Liebe Leserinnen und Leser,

In einem Vortrag vor Studenten in Zürich habe ich kürzlich einen wichtigen Aspekt des islamischen Finanzwesens angesprochen – den vorsichtigen Umgang mit Schulden. Diese Sichtweise beleuchtet die Risiken, die mit der zinsgetriebenen Anhäufung von Schulden verbunden sind, und liefert wertvolle Erkenntnisse über die aktuelle Bankenkrise. Mit Parallelen zu historischen Krisen und Hinweisen für Privatanleger möchte dieser Blogbeitrag die islamische Sichtweise auf Schulden und ihre Relevanz für die derzeitige Finanzlandschaft beleuchten.

Die islamische Sichtweise auf Schulden:

Der Islam betrachtet Schulden mit Vorsicht und ist sich bewusst, dass sie zu untragbaren finanziellen Belastungen führen können. Der Koran verbietet die Erhebung von Zinsen auf Geld und betont Fairness, Gerechtigkeit und ethisches Verhalten bei Finanztransaktionen. Dies ist eine der bekanntesten und am wenigsten verstandenen Interventionen in den Traditionen.
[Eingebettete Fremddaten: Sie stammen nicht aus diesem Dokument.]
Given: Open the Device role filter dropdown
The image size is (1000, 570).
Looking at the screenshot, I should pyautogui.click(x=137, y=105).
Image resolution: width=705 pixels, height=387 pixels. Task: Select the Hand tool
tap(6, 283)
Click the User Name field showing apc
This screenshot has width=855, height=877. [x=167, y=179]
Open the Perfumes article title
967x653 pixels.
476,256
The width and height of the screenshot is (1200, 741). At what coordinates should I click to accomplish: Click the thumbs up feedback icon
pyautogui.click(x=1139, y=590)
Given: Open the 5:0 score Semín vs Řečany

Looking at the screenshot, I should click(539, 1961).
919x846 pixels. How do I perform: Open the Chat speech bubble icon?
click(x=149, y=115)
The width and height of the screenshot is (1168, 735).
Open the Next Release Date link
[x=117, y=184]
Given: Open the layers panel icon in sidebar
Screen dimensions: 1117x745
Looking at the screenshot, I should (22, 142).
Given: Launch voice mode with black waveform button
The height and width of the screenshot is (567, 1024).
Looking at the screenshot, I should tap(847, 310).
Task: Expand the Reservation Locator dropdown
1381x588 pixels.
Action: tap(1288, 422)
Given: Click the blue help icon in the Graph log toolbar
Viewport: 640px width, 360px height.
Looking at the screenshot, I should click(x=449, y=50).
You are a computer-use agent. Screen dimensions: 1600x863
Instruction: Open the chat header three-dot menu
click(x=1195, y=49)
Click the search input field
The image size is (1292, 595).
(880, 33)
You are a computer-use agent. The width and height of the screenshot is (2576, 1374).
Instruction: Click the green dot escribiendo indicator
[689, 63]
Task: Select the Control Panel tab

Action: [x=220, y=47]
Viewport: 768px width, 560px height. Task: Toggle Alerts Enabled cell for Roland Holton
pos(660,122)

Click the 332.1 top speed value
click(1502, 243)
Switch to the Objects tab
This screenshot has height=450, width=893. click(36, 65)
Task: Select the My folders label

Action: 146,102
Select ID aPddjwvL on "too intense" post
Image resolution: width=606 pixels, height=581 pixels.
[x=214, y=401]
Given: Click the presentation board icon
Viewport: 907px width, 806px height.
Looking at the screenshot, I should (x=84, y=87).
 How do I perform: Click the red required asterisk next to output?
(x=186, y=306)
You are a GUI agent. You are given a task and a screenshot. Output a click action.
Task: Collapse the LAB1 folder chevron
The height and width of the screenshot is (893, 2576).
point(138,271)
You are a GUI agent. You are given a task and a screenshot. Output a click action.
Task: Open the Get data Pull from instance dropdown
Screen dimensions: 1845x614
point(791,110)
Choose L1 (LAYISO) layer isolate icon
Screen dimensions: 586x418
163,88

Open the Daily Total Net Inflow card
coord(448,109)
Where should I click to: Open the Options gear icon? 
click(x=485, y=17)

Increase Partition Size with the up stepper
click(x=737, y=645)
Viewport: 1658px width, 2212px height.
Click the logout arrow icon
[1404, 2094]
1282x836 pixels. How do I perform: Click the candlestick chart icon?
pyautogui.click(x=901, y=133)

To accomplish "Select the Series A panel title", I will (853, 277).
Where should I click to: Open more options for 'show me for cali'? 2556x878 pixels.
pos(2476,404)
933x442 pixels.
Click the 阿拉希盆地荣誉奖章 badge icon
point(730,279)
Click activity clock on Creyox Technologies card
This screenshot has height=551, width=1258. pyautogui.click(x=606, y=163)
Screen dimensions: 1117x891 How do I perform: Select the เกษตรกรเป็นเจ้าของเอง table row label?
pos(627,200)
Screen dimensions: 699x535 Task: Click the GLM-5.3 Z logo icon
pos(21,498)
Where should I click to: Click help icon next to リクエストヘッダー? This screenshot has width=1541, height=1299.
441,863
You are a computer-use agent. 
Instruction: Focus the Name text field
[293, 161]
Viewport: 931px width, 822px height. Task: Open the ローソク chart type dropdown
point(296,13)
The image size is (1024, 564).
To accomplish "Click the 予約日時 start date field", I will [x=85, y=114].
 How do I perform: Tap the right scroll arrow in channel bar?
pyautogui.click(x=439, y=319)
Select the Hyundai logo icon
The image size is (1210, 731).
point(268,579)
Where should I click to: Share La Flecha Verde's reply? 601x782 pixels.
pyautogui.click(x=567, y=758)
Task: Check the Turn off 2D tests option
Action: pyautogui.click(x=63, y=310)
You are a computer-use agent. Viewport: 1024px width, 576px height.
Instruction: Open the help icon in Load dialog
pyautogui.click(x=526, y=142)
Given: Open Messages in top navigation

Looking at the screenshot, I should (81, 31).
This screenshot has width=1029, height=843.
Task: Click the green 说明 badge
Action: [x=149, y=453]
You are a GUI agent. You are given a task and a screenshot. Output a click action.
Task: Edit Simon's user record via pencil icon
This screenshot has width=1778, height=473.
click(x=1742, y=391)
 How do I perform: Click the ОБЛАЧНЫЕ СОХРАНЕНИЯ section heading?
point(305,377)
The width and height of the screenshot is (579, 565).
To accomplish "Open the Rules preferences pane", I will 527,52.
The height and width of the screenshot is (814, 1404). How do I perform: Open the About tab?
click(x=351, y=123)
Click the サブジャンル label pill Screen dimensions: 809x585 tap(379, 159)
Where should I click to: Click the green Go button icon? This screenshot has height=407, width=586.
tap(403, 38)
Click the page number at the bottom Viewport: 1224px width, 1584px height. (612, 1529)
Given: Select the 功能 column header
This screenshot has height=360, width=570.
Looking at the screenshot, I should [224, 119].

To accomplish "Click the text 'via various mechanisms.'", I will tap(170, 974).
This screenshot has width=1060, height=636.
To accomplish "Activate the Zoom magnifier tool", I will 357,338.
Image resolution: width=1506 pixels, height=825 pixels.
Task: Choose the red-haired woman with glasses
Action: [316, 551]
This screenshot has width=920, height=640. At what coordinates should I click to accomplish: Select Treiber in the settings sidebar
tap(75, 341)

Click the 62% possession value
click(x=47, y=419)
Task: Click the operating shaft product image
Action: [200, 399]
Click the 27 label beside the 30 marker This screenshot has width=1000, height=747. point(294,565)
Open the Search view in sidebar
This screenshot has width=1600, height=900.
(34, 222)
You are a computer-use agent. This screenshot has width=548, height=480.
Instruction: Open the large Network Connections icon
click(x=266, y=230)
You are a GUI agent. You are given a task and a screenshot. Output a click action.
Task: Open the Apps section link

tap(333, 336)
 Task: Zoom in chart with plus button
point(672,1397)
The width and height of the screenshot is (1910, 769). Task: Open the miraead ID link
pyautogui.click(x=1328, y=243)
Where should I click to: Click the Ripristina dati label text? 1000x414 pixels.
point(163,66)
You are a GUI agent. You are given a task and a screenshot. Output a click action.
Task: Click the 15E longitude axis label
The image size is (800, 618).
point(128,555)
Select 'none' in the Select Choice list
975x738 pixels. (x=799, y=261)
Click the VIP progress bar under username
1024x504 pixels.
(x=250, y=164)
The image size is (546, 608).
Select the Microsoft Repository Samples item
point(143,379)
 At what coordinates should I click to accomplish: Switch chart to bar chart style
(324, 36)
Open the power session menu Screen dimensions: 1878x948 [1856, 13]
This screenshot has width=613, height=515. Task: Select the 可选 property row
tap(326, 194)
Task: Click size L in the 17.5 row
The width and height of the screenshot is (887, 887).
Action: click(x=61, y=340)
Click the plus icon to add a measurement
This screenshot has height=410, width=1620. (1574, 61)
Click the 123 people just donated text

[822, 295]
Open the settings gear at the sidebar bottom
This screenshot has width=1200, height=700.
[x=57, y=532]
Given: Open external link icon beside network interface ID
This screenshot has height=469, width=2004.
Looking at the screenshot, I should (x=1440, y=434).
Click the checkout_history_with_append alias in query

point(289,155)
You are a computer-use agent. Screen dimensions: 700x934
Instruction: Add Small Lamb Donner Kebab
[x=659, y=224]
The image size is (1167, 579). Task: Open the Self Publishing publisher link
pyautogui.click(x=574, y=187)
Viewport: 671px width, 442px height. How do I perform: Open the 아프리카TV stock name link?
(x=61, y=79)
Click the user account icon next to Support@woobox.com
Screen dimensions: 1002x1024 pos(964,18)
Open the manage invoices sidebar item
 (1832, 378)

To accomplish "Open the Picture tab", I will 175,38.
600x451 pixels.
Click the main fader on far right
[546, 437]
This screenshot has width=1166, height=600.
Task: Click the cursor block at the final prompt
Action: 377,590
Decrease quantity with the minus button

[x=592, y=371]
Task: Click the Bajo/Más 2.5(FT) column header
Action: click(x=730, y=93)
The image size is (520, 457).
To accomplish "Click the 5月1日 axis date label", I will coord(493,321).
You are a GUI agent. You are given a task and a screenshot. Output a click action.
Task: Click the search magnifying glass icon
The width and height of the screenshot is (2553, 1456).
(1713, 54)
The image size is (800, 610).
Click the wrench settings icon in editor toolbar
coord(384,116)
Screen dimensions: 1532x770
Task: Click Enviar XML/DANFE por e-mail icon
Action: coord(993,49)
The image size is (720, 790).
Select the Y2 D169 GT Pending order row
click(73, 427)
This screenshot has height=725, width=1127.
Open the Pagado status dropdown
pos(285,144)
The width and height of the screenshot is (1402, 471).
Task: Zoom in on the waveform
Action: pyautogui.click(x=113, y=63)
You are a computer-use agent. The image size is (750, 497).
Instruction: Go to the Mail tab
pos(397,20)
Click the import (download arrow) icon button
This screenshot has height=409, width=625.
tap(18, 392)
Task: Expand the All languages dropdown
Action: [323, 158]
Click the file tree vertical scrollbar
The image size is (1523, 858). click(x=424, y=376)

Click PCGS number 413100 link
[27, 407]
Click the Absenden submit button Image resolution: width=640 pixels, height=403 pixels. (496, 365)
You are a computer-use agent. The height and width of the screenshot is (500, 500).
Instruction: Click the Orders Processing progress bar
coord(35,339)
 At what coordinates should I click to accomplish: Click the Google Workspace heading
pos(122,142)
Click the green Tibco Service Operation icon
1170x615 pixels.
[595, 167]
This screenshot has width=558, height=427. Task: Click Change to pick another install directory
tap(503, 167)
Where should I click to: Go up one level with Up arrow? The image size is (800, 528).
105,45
Zinsen auf Zinsen und nicht tragbare Schuldenberge:

Einer der kritischen Punkte, die in der Vorlesung hervorgehoben wurden, war das Konzept des Zinses auf den Zins, das zur Anhäufung von nicht tragbaren Schuldenbergen führt. Wenn die Schulden aufgrund von Zinseszinsen exponentiell wachsen, können Einzelpersonen, Unternehmen oder sogar ganze Volkswirtschaften in einen Kreislauf der Verschuldung geraten, der immer schwieriger zu überwinden ist. Dieser Gedanke kann als warnendes Beispiel für die derzeitige Bankenkrise gesehen werden: In der Reihenfolge der Offenbarung verbot der Koran zunächst die Zinsen auf Zinsen und beendete erst in einem weiteren Schritt die Erhebung von Zinsen im Allgemeinen. Ein exponentielles Wachstum der Schulden ist niemals nachhaltig und muss begrenzt werden. Als Erklärung für die Mainstream-Ökonomen: Der Islam erlaubt die Verzinsung von Kapital in verschiedenen Formen, nur nicht von Geld, was das Zinseszins Problem löst.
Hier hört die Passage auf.